:: Listed entries ::
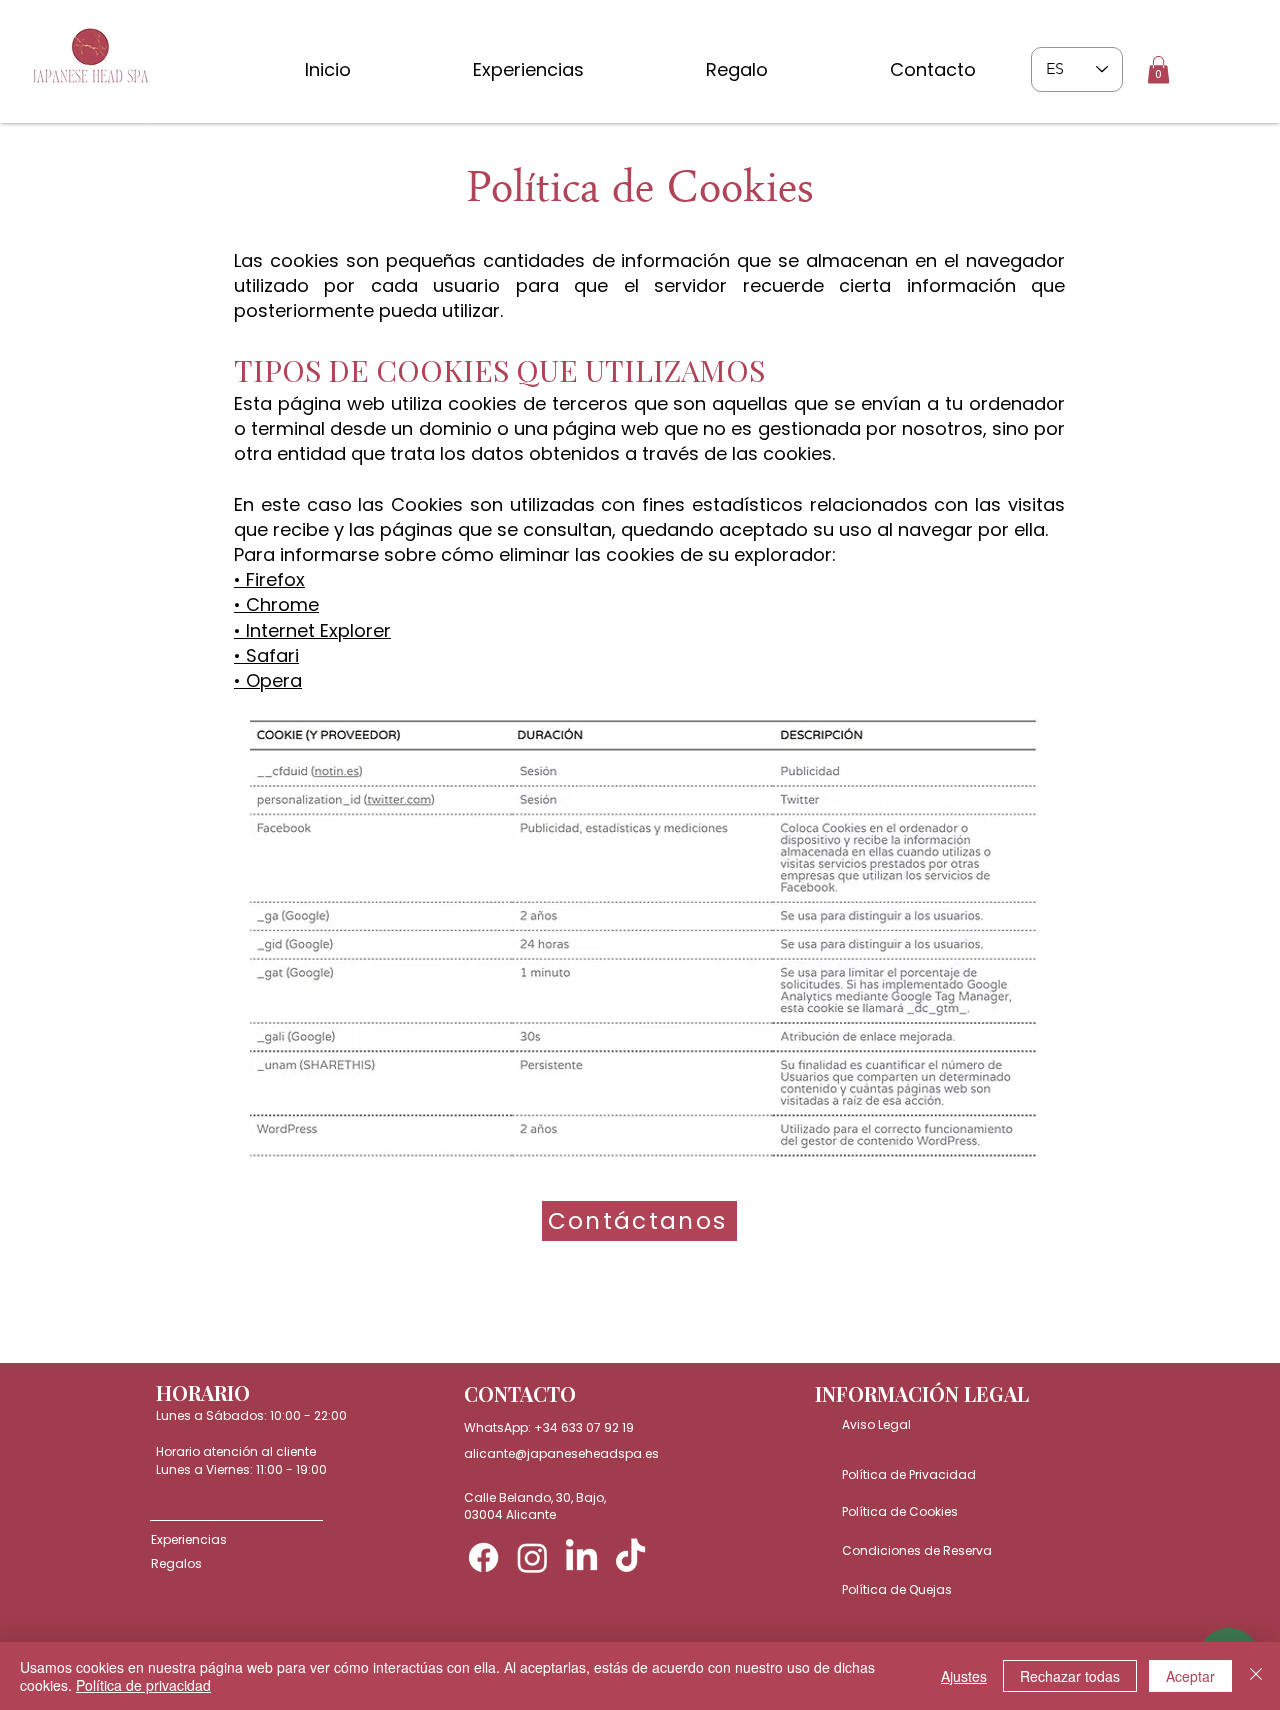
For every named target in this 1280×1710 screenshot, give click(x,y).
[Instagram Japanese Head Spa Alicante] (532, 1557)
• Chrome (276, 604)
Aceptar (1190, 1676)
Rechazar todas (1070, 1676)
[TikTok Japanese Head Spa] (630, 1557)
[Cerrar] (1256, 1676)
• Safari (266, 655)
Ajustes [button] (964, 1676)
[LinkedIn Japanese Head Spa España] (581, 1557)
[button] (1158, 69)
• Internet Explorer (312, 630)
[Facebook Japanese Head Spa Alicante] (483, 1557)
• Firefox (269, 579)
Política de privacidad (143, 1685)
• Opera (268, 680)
:::
**What you need to do:**
Beginning at the line above that contains "[Instagram Japanese Head", return each line exactly through the line that contains "Firefox (269, 579)", and no others.

**Response below:**
[Instagram Japanese Head Spa Alicante] (532, 1557)
• Chrome (276, 604)
Aceptar (1190, 1676)
Rechazar todas (1070, 1676)
[TikTok Japanese Head Spa] (630, 1557)
[Cerrar] (1256, 1676)
• Safari (266, 655)
Ajustes [button] (964, 1676)
[LinkedIn Japanese Head Spa España] (581, 1557)
[button] (1158, 69)
• Internet Explorer (312, 630)
[Facebook Japanese Head Spa Alicante] (483, 1557)
• Firefox (269, 579)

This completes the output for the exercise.